##### SELECTION

Implementation:Apache Paimon FaissVectorIndexOptions Configuration

From Leeroopedia


Knowledge Sources
Domains Data_Lake, Vector_Search
Last Updated 2026-02-07 00:00 GMT

Overview

Concrete tool for configuring FAISS vector index parameters in Paimon tables.

Description

FaissVectorIndexOptions is a dataclass that encapsulates all FAISS index configuration. It supports 5 index types (FLAT, HNSW, IVF, IVF_PQ, IVF_SQ8), 2 distance metrics (L2, INNER_PRODUCT), and parameters for each index type. The from_options() class method creates the configuration from a dictionary of table options. The options are stored as table properties with the vector. prefix.

Supporting enums include:

  • FaissVectorMetric: Defines the distance metric used for similarity computation (L2 for Euclidean distance, INNER_PRODUCT for dot product / cosine similarity).
  • FaissIndexType: Defines the ANN algorithm used for indexing (FLAT, HNSW, IVF, IVF_PQ, IVF_SQ8).

The dataclass provides sensible defaults for all parameters, making it easy to get started while allowing fine-grained control for production workloads. The to_dict() method serializes the configuration back to a dictionary with vector. prefixed keys for storage as table properties.

Usage

Use FaissVectorIndexOptions when configuring vector indexes on Paimon tables. The configuration can be created either directly via the constructor or from a dictionary of table options using the from_options() class method.

Code Reference

Source Location

  • Repository: Apache Paimon
  • File: paimon-python/pypaimon/globalindex/faiss/faiss_options.py:L26-120

Signature

class FaissVectorMetric(Enum):
    L2 = "L2"
    INNER_PRODUCT = "INNER_PRODUCT"

class FaissIndexType(Enum):
    FLAT = "FLAT"
    HNSW = "HNSW"
    IVF = "IVF"
    IVF_PQ = "IVF_PQ"
    IVF_SQ8 = "IVF_SQ8"

##########

*AIM 1*.
Decide whether each statement agrees with the FAISS options page, answering yes or no and quoting the deciding words: (a) FaissVectorIndexOptions supports four index types. (b) The options are stored as table properties with the vector. prefix. (c) INNER_PRODUCT is the metric for Euclidean distance.
The FAISS options page and the entries that follow it have no connection to each other.

##### EXERCISE MATERIALS

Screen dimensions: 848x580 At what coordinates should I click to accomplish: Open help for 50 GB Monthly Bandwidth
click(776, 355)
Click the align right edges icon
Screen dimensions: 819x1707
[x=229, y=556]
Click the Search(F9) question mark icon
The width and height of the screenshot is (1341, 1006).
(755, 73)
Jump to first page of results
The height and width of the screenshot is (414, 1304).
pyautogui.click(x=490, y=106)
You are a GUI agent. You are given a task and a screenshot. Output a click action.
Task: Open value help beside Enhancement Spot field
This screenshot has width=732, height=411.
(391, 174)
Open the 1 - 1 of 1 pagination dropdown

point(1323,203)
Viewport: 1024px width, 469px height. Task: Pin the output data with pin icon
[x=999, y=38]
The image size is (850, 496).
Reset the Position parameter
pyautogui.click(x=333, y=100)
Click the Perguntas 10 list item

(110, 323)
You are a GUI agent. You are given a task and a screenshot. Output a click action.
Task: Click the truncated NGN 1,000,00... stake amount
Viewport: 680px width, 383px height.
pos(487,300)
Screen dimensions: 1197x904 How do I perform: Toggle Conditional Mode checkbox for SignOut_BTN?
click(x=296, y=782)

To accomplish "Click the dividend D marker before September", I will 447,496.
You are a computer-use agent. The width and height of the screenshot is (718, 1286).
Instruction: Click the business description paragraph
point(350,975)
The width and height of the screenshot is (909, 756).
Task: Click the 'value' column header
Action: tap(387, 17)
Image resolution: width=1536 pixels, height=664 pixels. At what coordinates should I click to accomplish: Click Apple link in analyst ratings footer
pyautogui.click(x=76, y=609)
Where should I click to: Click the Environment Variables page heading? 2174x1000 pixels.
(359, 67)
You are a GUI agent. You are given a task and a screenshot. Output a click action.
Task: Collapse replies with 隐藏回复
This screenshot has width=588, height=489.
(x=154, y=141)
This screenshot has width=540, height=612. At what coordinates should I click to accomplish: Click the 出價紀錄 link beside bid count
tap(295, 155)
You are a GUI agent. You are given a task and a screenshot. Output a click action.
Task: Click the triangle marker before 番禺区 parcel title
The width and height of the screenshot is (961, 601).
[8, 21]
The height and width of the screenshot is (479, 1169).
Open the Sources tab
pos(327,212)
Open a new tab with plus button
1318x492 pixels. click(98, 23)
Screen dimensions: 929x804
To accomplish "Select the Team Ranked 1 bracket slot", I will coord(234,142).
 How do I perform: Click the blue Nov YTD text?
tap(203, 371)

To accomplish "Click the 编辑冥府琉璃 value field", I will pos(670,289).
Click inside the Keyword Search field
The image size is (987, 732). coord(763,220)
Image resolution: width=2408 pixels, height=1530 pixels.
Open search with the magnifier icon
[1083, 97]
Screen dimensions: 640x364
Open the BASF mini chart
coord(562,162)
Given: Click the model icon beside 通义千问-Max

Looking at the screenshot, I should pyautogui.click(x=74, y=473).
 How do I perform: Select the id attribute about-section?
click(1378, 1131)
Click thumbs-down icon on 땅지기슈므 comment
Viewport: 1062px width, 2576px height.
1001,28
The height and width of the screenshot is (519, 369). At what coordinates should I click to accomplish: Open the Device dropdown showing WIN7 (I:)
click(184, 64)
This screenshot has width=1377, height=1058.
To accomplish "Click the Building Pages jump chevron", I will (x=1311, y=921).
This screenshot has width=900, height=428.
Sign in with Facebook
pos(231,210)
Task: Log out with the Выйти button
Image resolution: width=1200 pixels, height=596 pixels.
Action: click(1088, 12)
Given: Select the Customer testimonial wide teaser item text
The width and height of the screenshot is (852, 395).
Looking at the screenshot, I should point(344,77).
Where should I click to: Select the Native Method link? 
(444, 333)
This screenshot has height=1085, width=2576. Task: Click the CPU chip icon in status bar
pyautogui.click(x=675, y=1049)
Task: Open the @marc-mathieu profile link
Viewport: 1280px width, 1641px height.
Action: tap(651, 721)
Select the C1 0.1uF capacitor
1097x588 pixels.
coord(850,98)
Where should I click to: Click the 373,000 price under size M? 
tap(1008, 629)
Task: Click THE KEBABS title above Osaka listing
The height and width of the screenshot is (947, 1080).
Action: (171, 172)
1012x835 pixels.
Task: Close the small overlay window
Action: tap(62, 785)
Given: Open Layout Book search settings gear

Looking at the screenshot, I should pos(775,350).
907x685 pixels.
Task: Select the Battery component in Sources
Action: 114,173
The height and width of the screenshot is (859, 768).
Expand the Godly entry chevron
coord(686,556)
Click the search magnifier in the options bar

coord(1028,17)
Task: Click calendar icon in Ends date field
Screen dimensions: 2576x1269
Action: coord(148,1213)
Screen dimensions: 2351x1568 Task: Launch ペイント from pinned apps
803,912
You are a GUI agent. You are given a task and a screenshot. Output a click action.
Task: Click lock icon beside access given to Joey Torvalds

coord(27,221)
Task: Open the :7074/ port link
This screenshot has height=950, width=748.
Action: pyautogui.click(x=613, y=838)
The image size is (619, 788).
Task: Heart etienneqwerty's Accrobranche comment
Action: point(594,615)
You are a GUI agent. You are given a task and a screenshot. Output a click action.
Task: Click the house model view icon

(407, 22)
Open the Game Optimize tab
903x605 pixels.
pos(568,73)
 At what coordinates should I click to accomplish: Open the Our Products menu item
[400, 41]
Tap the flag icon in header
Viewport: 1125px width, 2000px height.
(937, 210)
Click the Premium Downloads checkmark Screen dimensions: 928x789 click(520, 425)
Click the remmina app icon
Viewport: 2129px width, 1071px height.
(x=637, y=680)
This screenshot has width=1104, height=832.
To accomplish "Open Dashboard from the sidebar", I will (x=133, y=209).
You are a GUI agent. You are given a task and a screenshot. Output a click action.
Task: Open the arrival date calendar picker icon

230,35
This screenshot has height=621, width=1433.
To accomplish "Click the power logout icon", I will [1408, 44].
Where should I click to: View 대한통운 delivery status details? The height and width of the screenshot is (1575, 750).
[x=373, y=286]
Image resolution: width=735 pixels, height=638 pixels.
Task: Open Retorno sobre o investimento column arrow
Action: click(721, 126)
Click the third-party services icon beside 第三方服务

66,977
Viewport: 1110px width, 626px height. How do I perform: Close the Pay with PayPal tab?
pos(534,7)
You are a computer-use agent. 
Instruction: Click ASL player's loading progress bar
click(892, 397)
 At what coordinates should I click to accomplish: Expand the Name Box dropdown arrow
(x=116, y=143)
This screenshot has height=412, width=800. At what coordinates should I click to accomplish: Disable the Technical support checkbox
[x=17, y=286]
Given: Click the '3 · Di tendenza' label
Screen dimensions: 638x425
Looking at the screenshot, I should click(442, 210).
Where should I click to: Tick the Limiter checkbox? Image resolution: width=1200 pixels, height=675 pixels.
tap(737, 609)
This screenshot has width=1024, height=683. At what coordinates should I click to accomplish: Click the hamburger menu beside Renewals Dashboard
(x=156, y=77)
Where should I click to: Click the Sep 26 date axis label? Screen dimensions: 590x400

##########

*AIM 2*.
Reproduce the entries from the line with "Where should I click to: Click the 373,000" to the line with "Action: tap(62, 785)", both lines included.

*COMPLETE OUTPUT 1*.
(a) No: "It supports 5 index types (FLAT, HNSW, IVF, IVF_PQ, IVF_SQ8)"
(b) Yes: "The options are stored as table properties with the vector. prefix."
(c) No: "L2 for Euclidean distance, INNER_PRODUCT for dot product / cosine similarity"

*COMPLETE OUTPUT 2*.
Where should I click to: Click the 373,000 price under size M? 
tap(1008, 629)
Task: Click THE KEBABS title above Osaka listing
The height and width of the screenshot is (947, 1080).
Action: (171, 172)
1012x835 pixels.
Task: Close the small overlay window
Action: tap(62, 785)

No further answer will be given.